Ici aussi, les professeurs ne sont pas sélectionnés de la même manière et ce que l’on demande à l’un, on ne le demande pas à l’autre.

D’un côté, les expatriés, pour postuler à un poste de professeur, doivent être titulaires de la fonction publique française, et justifier de deux ans de service effectifs en qualité de titulaire en France pour les personnels enseignants du 1er et du 2d degrés. 

De l’autre, les agents résidents, eux, doivent être titulaires de la fonction publique française, d'État, territoriale ou hospitalière (très majoritairement de l'Éducation nationale), et avoir exercé au moins deux ans en qualité de titulaire en France.

Enfin, viennent les recrutés en contrat de droit local qui, eux, peuvent être de nationalité française ou étrangère, titulaires ou non titulaires, et occuper des postes divers: enseignants, emplois administratifs, postes de personnels ouvriers et de services. 

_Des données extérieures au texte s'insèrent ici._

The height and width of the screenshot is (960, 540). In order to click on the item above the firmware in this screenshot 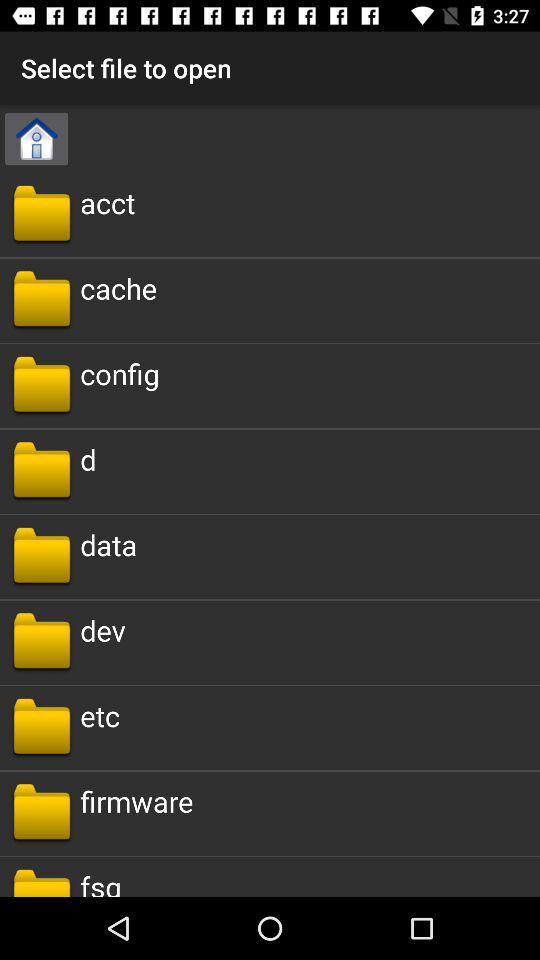, I will do `click(99, 715)`.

Très clairement, l’exigence n’est pas la même au moment du recrutement. Alors pour pallier le manque de formations des professeurs en contrats locaux, l’AEFE propose aux personnels en contrat local un ensemble d’actions de formation afin de faciliter l’exercice de leur profession.

«L’Agence accorde une attention toute particulière à la formation continue des personnels du réseau, qui constitue la clé de la qualité de l’enseignement et du rayonnement des établissements dans les pays où ils sont implantés», annonce-t-elle sur son site. Un argument qui ne suffit pas à calmer les angoisses de parents échaudés par un manque total de communication et de transparence.